> **What you will do**: Copy nothing but the lines below, from the one with "This screenshot has height=720, width=1280." through the one with "Image resolution: width=911", exactly as written; no pictures should appear.

> **Records contained in a dataset**:
........
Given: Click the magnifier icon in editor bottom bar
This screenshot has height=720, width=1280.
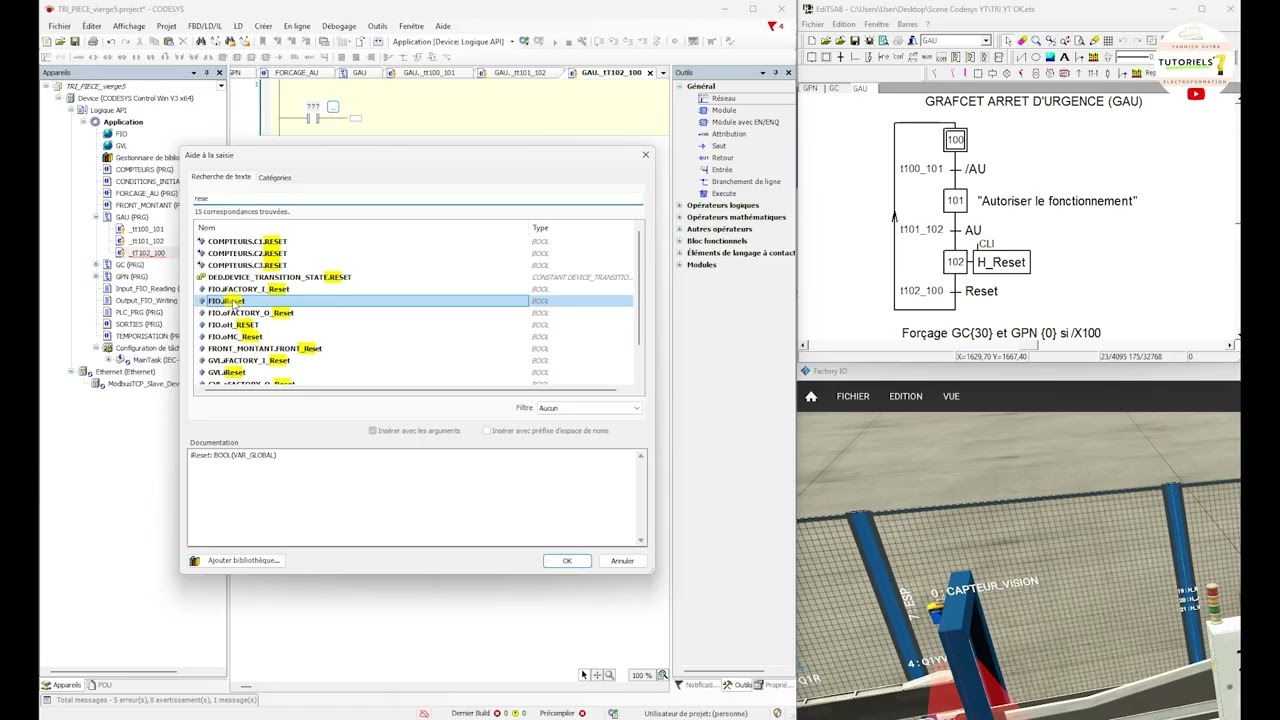Looking at the screenshot, I should click(x=609, y=675).
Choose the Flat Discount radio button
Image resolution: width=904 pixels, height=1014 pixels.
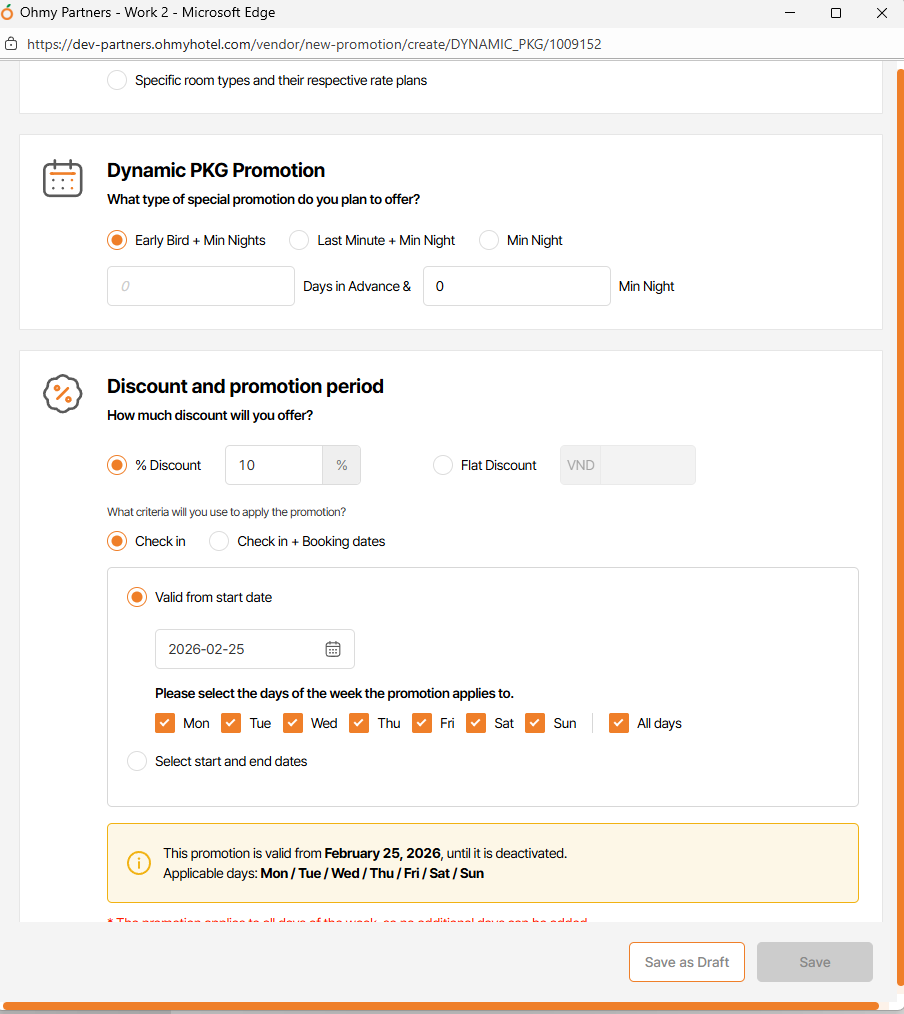pos(443,465)
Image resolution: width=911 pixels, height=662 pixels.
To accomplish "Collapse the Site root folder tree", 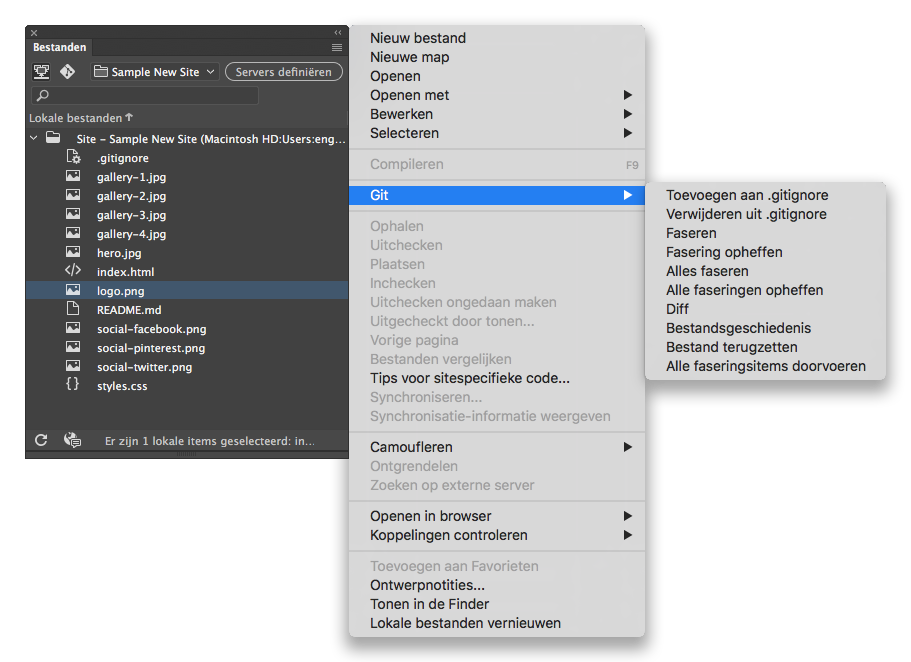I will click(x=33, y=138).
........
> **Written reply**:
This screenshot has height=720, width=1280.
Looking at the screenshot, I should click(x=609, y=675).
Choose the Flat Discount radio button
Image resolution: width=904 pixels, height=1014 pixels.
pos(443,465)
Image resolution: width=911 pixels, height=662 pixels.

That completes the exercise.